Hey all, first post! Here is my semi-completed 55 gallon paludarium. I need a TON more plants both aquatic and terrain. Getting some fish, and some dart frogs, just haven't decided which type yet:

























Hopefully more pics when it's fully "up and running"


----------



## Spar (Mar 27, 2004)

nice looking paludarium!

Definately get some Broms in there and you will be set 

Someone else posted a similar tank with some questions the other day. Be sure when you put in fish that you get non-frog-liking-to-eat-fish (yes, that is a technical term  ). They will pick at the toes and legs of swimming frogs.

Cant wait to see some pics of the final tank! Good luck with it!


----------



## Guest (May 1, 2005)

Looks good... stuff it with moss like a turky sandwich!Then itll be sat....set.


----------



## reptileink (May 1, 2005)

Added a BUNCH of plants today. Tank is pretty much done in my eyes:








LEFT








MIDDLE








RIGHT


----------



## joshsfrogs (May 6, 2004)

I never thought of using the egg crate for what it is made for. Does it make your lights noticeably brighter?


----------



## reptileink (May 1, 2005)

Well, I am sure it makes them a bit brighter due to the fact that white is a reflective color, and it's not passing through glass before it hits the tank. Couldn't tell you for sure though.


----------



## fleenor1 (Feb 18, 2005)

What do you use to hold in the humidity?
I see that you just have egg crate for the top of the tank are you planning on using anything else if you put frogs in this?


----------



## Guest (May 4, 2005)

You use all glass.... for humid... btw...looks good now.... :shock:   :lol:


----------



## reptileink (May 1, 2005)

I have added some clear saran wrap to the top of the tank. Holds humidity quite well. Until I have some money for glass pieces, this will work for now. I am about a week away from getting some azureus. I get a temp reading on the right side of 80deg, and the left side about 77


----------



## Guest (May 22, 2005)

i think that looks GREAT!! i like it....a lot


----------



## reptileink (May 1, 2005)

Tank has been up since May. Re-structured the water feature, and I like it a LOT better. Sorry for the crappy pics.

































New water feature, sorry for the dark pic


----------



## Bry (Feb 18, 2004)

Nice! Didn't leave a lot of room for air, did we?


----------



## c'est ma (Sep 11, 2004)

Ooooooooooooh. Stunning habitat!

--Diane


----------



## reptileink (May 1, 2005)

Bry said:


> Nice!
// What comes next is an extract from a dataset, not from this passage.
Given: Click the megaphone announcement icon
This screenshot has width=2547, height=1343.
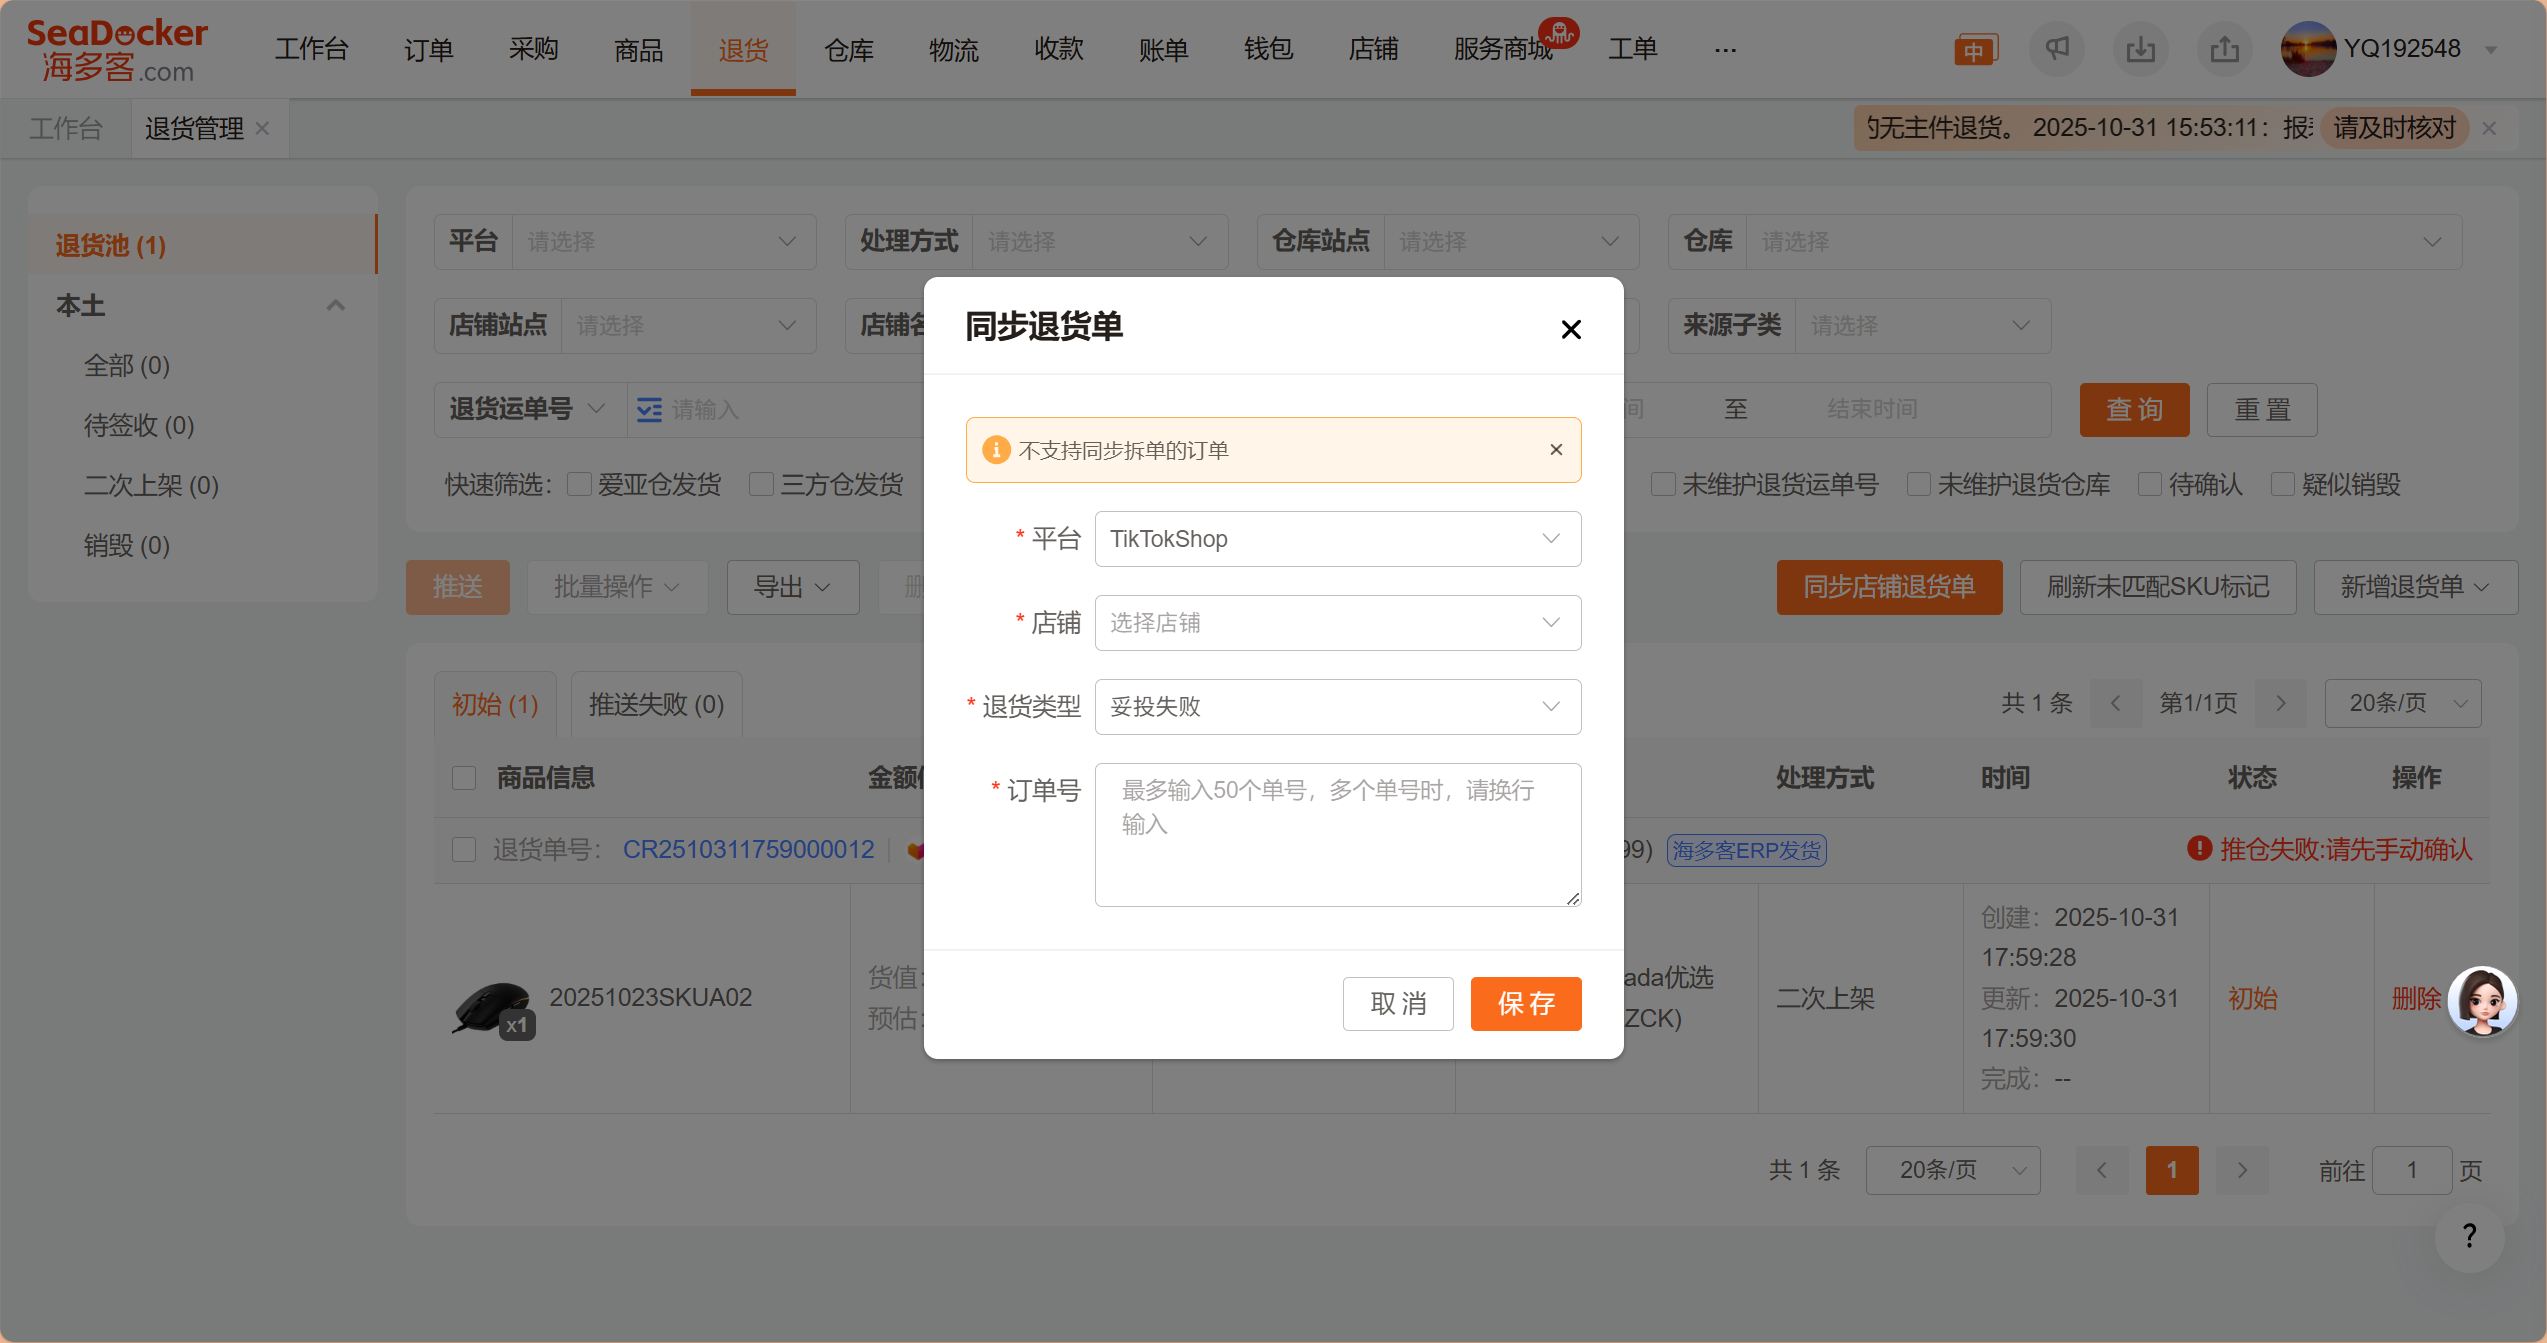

Didn't leave a lot of room for air, did we?


Am I missing something?? Is that because the plants are high??


----------



## devin mac (Oct 4, 2004)

maybe i missed it, but what are you using for water circulation/filtration? i just can't see any bulkheads/hoses/etc in any of the pics. 

intrigued with paludariums lately, and love seeing how people get them done.
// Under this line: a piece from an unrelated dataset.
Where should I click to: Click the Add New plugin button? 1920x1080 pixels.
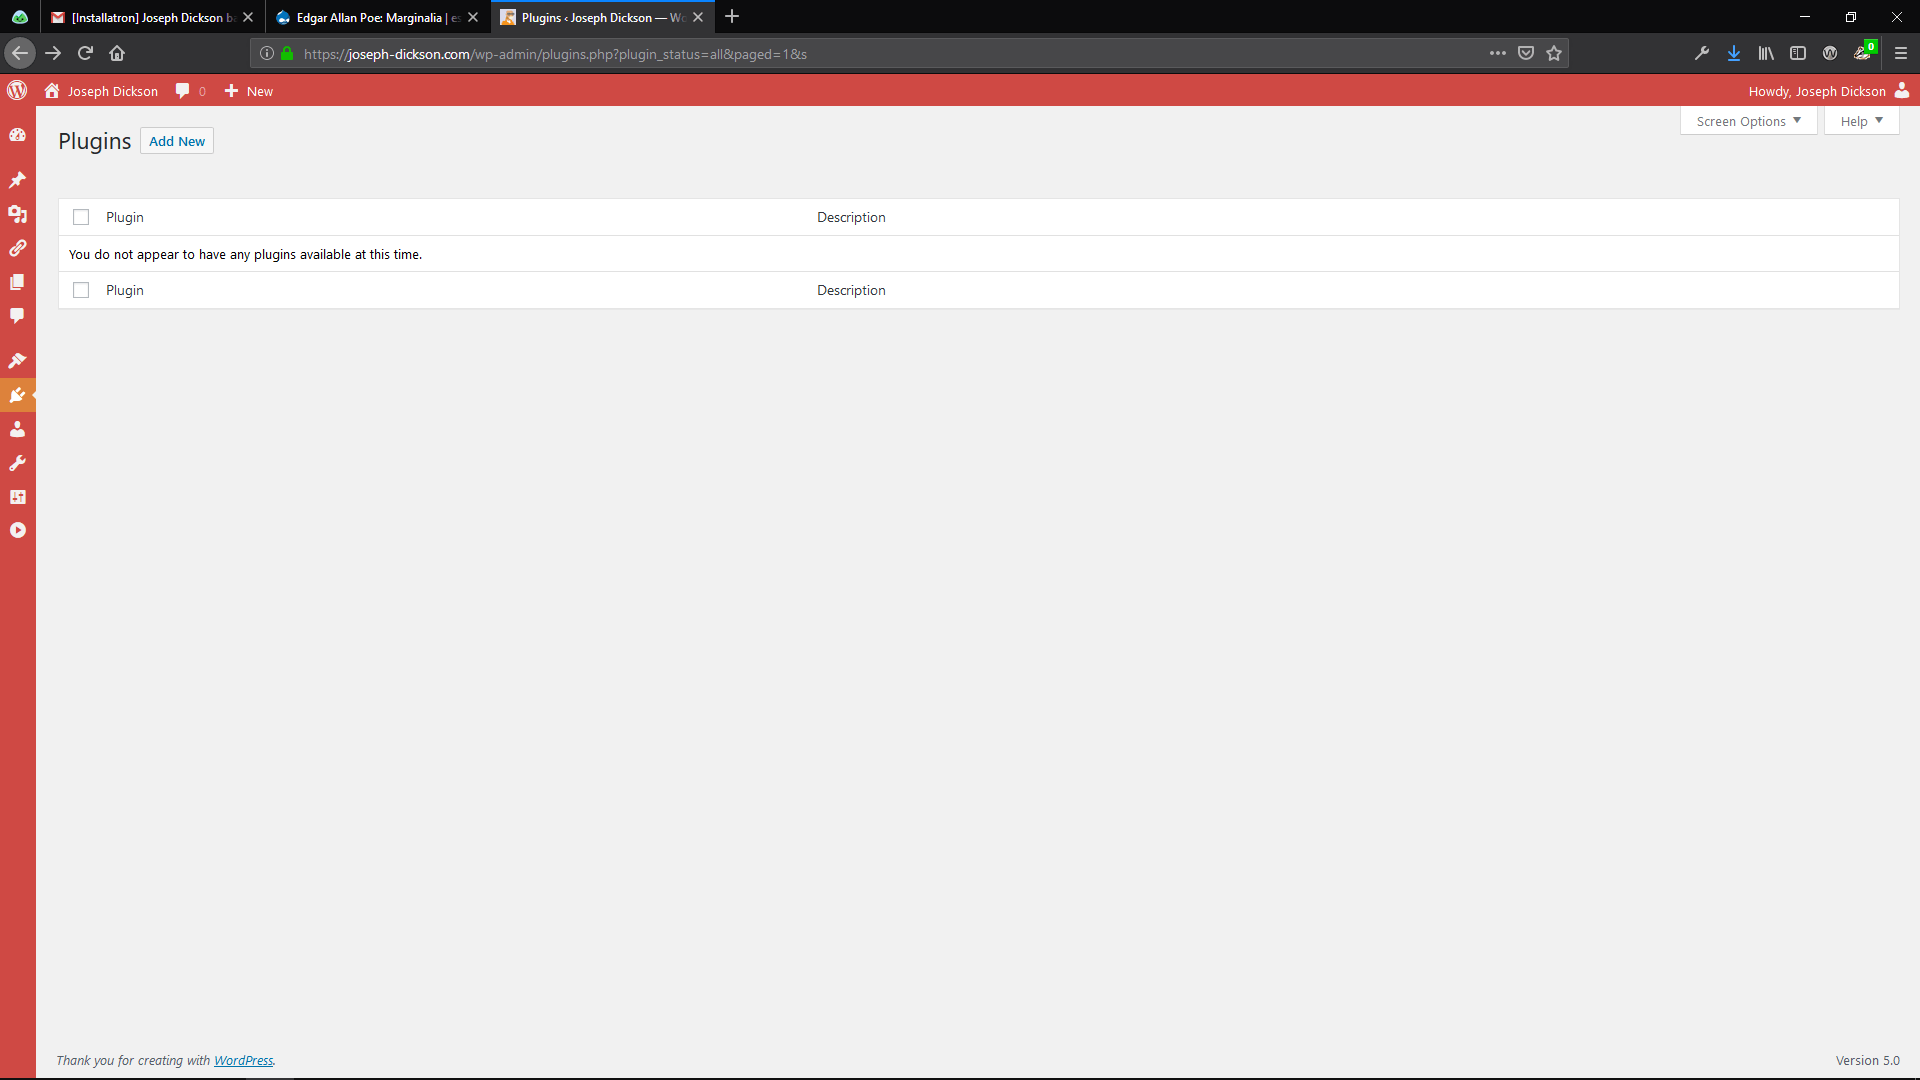coord(177,141)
wonderful tank, btw. very nice looking.

-D


----------



## reptileink (May 1, 2005)

I am using a little Terra reptile water pump situated under a 7" false bottom which supports the land area. I do also have a small filter in the front left corner. One of those "all in one" filters that simulate a powerhead, but underwater(make sense?)  Not to mention, all the plant's roots are in the water, so they help with filtration also. There is also a layer of charcoal above the gravel layer in the substrate which controls odors.


----------



## Bry (Feb 18, 2004)

reptileink said:


> Am I missing something?? Is that because the plants are high??


Don't take this the wrong way at all. Maybe it's just the picture, but in the most recent full viv shot, it looks as it you only have about 4-5 inches of air space above the substrate, and everything else is nothing but substrate. My first thought was "That's a LOT of substrate." Either way, it's a great-looking viv.


----------



## reptileink (May 1, 2005)

Oh, no, it's a PALUDARIUM. I have 7" of water in the front. There is a cork bark wall to hide the false bottom, then there is substrate. The water is VERY Tannic, so that may be it. Check the first post in the thread when I first added the water and it was still clear


----------



## Bry (Feb 18, 2004)

Ahhh...that explains it. I thought you had modified it to the point where you eliminated the water area. I was thinking, "It looked really good before...why would he get rid of all that?" Hehe...


----------



## reptileink (May 1, 2005)

Well, after 8 months, and 2 Azureus deaths, here is my tank again. I added glass tops to it, and a few more plants. I now have 2 Leucs in there, and plan on two more. They seem to be loving it! The fish never come out from behind the cork bark wall in front which is a bummer, but they are still alive and kicking. There is all sorts of growth, and some sphagum moss has actually regenerated and is growing nice. Snails are everywhere, but I don't mind them, they clean the tank for me. Here are some shots:

























A little buddy that lives in the "treetops"









Enjoy!


----------